Produces a privacy report summarizing the DP guarantee.
tf_privacy.compute_dp_sgd_privacy_statement(
number_of_examples: int,
batch_size: int,
num_epochs: float,
noise_multiplier: float,
delta: float,
used_microbatching: bool = True,
max_examples_per_user: Optional[int] = None,
accountant_type: AccountantType = AccountantType.RDP
) -> str
Args |
number_of_examples
|
Total number of examples in the dataset. For DP-SGD, an
"example" corresponds to one row in a minibatch. E.g., for sequence models
this would be a sequence of maximum length.
|
batch_size
|
The number of examples in a batch. This should be the number of
examples in a batch, regardless of whether/how they are grouped into
microbatches.
|
num_epochs
|
The number of epochs of training.

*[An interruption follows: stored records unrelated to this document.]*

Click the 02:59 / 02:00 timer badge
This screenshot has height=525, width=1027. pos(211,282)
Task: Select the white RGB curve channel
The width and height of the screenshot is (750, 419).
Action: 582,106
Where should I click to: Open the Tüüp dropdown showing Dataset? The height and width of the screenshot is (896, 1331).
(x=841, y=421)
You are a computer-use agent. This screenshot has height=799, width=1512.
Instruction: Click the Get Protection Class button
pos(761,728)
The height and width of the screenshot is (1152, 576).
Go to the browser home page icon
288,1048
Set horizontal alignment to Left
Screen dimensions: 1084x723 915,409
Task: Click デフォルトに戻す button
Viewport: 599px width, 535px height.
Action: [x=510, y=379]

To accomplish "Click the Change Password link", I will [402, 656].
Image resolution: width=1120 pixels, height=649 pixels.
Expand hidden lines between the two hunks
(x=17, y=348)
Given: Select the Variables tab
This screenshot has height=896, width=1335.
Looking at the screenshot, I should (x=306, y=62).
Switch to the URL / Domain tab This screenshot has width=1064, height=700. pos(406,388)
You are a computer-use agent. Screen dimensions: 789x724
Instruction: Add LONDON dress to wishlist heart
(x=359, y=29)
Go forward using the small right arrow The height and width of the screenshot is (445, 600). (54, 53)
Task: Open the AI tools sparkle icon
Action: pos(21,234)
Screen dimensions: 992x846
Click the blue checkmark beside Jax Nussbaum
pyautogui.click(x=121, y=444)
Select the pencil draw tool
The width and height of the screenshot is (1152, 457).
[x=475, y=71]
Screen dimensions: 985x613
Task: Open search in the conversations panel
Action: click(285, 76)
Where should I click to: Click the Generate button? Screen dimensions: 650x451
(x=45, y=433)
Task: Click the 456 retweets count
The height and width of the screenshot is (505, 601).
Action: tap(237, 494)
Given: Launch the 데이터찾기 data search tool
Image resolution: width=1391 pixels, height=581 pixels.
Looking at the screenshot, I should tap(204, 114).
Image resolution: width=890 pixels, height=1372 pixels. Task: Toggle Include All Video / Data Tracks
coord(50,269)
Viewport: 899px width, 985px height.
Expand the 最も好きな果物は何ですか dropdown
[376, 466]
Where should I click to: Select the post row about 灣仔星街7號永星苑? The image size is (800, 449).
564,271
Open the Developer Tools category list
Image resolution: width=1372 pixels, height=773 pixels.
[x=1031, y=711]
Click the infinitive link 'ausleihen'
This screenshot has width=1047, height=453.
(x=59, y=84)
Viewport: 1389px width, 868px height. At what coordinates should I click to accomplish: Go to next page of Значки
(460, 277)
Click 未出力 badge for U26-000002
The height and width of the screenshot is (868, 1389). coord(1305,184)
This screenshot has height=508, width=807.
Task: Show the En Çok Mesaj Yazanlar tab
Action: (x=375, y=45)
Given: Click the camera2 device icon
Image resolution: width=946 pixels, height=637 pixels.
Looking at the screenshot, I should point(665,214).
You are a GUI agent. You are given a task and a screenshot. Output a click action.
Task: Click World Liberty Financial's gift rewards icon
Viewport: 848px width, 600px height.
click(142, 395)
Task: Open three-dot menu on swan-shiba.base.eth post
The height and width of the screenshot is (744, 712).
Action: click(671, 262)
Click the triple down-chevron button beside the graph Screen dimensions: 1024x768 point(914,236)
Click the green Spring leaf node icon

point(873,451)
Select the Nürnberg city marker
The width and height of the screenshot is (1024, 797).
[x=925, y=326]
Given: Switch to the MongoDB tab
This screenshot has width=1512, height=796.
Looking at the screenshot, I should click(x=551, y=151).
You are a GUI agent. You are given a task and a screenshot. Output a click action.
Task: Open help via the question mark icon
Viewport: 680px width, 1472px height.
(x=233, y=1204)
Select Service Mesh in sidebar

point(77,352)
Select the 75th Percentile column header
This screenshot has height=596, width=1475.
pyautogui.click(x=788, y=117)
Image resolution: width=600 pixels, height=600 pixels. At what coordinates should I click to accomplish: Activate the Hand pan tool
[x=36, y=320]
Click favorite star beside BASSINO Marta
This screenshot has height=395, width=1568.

May be fractional.
|
noise_multiplier
|
The ratio of the Gaussian noise stddev to the l2 clip norm
at each round. It is assumed that the noise_multiplier is constant
although the clip norm may be variable if, for example, adaptive clipping
is used.
|
delta
|
The target delta.
|
used_microbatching
|
Whether microbatching was used (with microbatch size
greater than one). Microbatching inflates sensitivity by a factor of two
in add-or-remove-one adjacency DP. (See "How to DP-fy ML: A Practical
Guide to Machine Learning with Differential Privacy",
https://arxiv.org/abs/2303.00654, Sec 5.6.)
|
max_examples_per_user
|
If the data set is constructed to cap the maximum
number of examples each user contributes, provide this argument to also
print a user-level DP guarantee.
|
accountant_type
|
The privacy accountant for computing epsilon. Since the
current approach for computing user-level privacy when using PLD
accountant can sometimes be overly pessimistic, this method does not
provide user-level privacy guarantee for PLD accountant_type. This remains
to be investigated and fixed (b/271341062).
|
Returns |
A str precisely articulating the privacy guarantee.
|